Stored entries
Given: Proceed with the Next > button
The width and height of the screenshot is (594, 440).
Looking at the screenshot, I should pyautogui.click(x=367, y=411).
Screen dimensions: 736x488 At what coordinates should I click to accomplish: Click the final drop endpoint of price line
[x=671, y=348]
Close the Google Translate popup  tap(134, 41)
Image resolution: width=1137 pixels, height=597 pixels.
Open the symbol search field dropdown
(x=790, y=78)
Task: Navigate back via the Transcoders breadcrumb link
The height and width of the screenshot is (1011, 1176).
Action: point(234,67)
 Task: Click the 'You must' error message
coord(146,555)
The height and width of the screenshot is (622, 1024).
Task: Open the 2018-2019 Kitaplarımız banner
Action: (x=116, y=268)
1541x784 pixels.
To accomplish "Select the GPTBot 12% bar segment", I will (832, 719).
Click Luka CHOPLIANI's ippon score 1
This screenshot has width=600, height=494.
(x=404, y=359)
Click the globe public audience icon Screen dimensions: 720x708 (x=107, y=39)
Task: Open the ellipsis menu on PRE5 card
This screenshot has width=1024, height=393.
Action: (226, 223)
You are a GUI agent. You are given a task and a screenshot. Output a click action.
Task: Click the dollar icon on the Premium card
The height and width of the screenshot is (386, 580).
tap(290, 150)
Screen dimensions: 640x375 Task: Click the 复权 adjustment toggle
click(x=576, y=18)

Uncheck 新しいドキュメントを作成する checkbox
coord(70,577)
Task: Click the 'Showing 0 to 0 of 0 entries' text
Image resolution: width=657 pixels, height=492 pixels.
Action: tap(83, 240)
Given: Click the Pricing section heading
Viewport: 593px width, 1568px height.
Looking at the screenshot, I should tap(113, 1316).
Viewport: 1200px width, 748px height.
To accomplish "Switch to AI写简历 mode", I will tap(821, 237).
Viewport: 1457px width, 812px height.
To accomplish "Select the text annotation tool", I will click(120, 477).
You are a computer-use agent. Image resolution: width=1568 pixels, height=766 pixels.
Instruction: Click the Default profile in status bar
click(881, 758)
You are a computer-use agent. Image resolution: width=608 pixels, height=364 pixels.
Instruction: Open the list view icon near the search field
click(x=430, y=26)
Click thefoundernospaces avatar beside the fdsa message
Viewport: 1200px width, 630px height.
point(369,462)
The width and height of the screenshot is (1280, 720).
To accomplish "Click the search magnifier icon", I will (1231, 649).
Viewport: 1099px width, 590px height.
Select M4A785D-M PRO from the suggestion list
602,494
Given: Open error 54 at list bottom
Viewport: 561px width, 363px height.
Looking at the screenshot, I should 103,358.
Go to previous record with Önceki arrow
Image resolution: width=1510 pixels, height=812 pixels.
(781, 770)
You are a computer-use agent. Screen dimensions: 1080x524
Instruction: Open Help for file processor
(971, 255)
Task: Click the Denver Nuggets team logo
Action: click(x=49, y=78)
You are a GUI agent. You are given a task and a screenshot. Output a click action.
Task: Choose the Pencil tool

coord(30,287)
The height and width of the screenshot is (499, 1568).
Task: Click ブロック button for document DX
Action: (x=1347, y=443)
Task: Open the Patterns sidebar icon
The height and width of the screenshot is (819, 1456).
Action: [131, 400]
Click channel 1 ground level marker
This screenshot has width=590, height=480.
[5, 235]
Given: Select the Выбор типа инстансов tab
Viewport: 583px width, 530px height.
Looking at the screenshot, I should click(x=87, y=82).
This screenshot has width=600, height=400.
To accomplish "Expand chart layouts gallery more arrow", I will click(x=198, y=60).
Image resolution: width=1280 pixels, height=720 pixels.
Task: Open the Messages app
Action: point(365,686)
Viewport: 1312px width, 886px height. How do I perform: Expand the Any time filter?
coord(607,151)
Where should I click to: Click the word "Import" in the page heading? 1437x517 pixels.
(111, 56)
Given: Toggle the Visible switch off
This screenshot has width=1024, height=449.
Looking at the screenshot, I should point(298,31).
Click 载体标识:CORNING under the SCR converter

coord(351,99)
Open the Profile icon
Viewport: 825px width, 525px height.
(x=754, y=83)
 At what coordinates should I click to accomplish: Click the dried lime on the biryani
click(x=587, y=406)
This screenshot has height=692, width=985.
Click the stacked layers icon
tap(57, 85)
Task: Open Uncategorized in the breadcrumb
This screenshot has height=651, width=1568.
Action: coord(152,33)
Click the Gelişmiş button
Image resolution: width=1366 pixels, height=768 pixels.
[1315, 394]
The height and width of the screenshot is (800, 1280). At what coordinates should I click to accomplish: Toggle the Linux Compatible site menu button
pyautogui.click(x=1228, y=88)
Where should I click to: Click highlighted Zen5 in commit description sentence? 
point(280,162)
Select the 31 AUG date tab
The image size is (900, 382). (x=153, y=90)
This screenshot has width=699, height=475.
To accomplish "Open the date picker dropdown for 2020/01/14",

● WHAT YOU SHOULD DO:
Return each line of the data above that includes the word "text".

● SOLUTION FOR THIS PROBLEM:
Task: Click the 'Showing 0 to 0 of 0 entries' text
To accomplish "Select the text annotation tool", I will click(120, 477).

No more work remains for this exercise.